Work required: Lines from the top of the entries through the line that has "The image size is (740, 474)." must be duplicated exactly, and no others.

Start of Extracted entries

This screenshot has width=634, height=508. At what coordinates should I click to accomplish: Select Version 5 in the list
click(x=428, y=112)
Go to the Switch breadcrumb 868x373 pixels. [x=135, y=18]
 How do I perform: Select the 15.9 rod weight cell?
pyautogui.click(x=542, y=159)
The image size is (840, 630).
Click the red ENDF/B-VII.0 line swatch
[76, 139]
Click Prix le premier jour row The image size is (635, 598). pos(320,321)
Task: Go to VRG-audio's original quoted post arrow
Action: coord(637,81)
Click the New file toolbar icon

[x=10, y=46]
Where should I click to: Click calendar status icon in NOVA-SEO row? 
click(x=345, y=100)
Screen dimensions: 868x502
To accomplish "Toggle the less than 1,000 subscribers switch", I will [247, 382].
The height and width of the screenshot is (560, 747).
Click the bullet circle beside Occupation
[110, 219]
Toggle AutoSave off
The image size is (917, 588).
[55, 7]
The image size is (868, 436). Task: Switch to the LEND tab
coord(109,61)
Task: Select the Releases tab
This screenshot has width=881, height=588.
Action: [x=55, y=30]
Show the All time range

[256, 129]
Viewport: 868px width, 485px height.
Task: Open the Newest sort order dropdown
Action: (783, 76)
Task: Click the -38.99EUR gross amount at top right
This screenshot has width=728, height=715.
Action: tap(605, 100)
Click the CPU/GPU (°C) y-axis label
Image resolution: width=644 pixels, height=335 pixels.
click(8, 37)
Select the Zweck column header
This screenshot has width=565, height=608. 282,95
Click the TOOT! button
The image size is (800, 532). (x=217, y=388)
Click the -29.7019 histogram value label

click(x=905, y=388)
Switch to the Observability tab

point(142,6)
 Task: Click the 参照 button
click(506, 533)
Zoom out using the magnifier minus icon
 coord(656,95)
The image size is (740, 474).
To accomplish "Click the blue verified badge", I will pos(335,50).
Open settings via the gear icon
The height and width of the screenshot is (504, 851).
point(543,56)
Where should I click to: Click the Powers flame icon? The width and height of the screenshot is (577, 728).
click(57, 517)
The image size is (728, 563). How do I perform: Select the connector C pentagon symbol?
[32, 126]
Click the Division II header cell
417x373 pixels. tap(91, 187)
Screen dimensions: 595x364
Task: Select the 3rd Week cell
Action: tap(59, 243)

End of Extracted entries

Solution below:
This screenshot has width=634, height=508. At what coordinates should I click to accomplish: Select Version 5 in the list
click(x=428, y=112)
Go to the Switch breadcrumb 868x373 pixels. [x=135, y=18]
 How do I perform: Select the 15.9 rod weight cell?
pyautogui.click(x=542, y=159)
The image size is (840, 630).
Click the red ENDF/B-VII.0 line swatch
[76, 139]
Click Prix le premier jour row The image size is (635, 598). pos(320,321)
Task: Go to VRG-audio's original quoted post arrow
Action: coord(637,81)
Click the New file toolbar icon

[x=10, y=46]
Where should I click to: Click calendar status icon in NOVA-SEO row? 
click(x=345, y=100)
Screen dimensions: 868x502
To accomplish "Toggle the less than 1,000 subscribers switch", I will [247, 382].
The height and width of the screenshot is (560, 747).
Click the bullet circle beside Occupation
[110, 219]
Toggle AutoSave off
The image size is (917, 588).
[55, 7]
The image size is (868, 436). Task: Switch to the LEND tab
coord(109,61)
Task: Select the Releases tab
This screenshot has width=881, height=588.
Action: [x=55, y=30]
Show the All time range

[256, 129]
Viewport: 868px width, 485px height.
Task: Open the Newest sort order dropdown
Action: (783, 76)
Task: Click the -38.99EUR gross amount at top right
This screenshot has width=728, height=715.
Action: tap(605, 100)
Click the CPU/GPU (°C) y-axis label
Image resolution: width=644 pixels, height=335 pixels.
click(8, 37)
Select the Zweck column header
This screenshot has width=565, height=608. 282,95
Click the TOOT! button
The image size is (800, 532). (x=217, y=388)
Click the -29.7019 histogram value label

click(x=905, y=388)
Switch to the Observability tab

point(142,6)
 Task: Click the 参照 button
click(506, 533)
Zoom out using the magnifier minus icon
 coord(656,95)
The image size is (740, 474).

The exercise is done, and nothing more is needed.